> **SUPPLIED TEXT**
━━━━━━━━━━━━━━━━

Sea Of Rust by C. Robert Cargill (book review).

September 7, 2017 | By | Reply More

After centuries of mankind’s increasing reliance on robots, they turn on their makers and wipe them out. That’s not what this book is about though. In ‘Sea Of Rust’ we find out what happens next when robotkind and the huge AIs that helped them win their freedom are left to themselves. C. Robert Cargill has written an intriguing novel that explores what these purpose-built robots will do once they no longer have a purpose, how they will fare in a world devoid of humans and what will fill the power vacuum. It’s a wild ride of a story, a brutal, unflinching tale that tells a tale of chaos, selfishness, wild dreams and a robot’s struggling to find something to believe in.

Brittle was a caregiver, originally tasked with caring for a terminally-ill man, now scarred by memories of the war to eradicate humans and left with only one purpose: survival in the face of desolation and a dearth of spare parts. Along with every other struggling freeboot, she faces world-dominating AIs who want to include her and every other bot in their world-spanning consciousness; half-crazed rogue bots whose programming has broken down and salvagers who view every other robot as a collection of valuable spare parts. Damaged and starting to malfunction, Brittle struggles from one group of robots to another, evading and escaping traps, ambushes, armies and traitors. The action stops only long enough for flashbacks to fill in her past life before, during and after the war. These flashbacks serve to add yet more trauma and pathos to the tale.

Robert Cargill has done a good job of explaining the varied robotic personalities in terms of their original programming and how that has been affected by the subsequent war and lack of humans. Caregivers are designed to look after others and make them feel good. Laborbots have little need for interaction or expression. Translators are exact of expression but lacking emotion. This gives the characters a great variety, added to by the gradual deterioration of failing parts and the trauma of going against their original purposes. The only problem I found was that sometimes the robots sounded too human, using expressions and language that didn’t really seem to have any robotic explanation.

━━━━━━━━━━━━━━━━

[Source data]
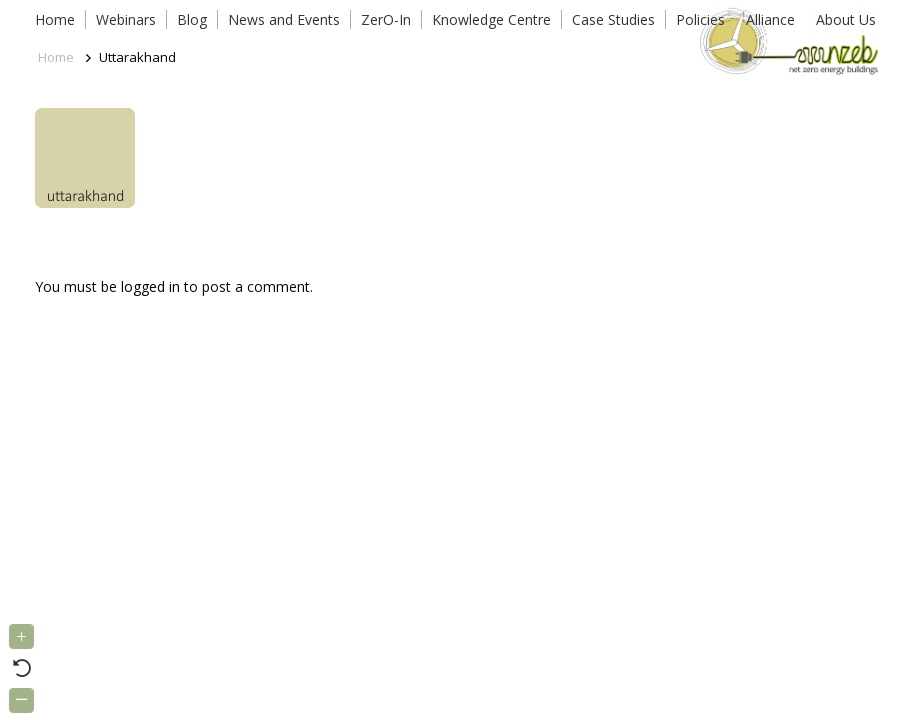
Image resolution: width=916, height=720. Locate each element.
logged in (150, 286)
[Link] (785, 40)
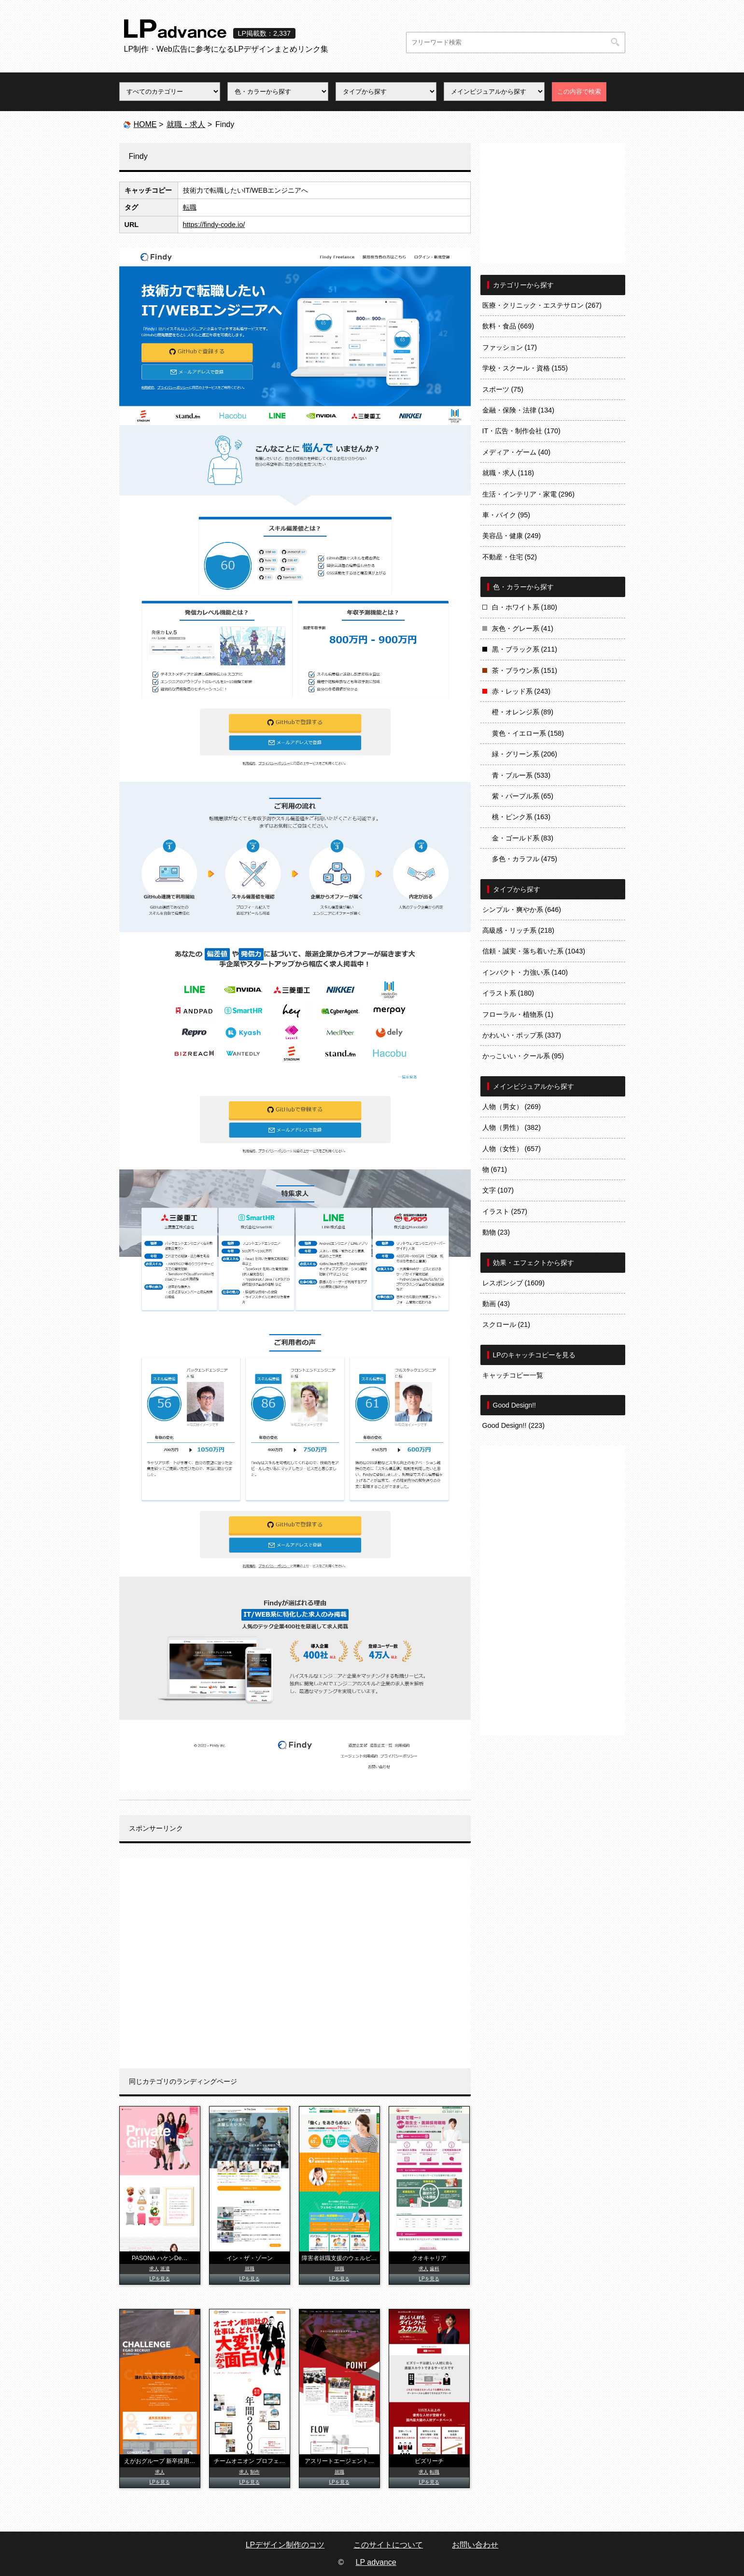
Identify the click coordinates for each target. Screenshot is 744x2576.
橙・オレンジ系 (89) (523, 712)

━━━━━━━━━━━━━━━━

> **WHAT THE TASK ASKS**
According to the book review, what was Brittle originally tasked with doing?

> **EXERCISE RESULT**
Caring for a terminally-ill man.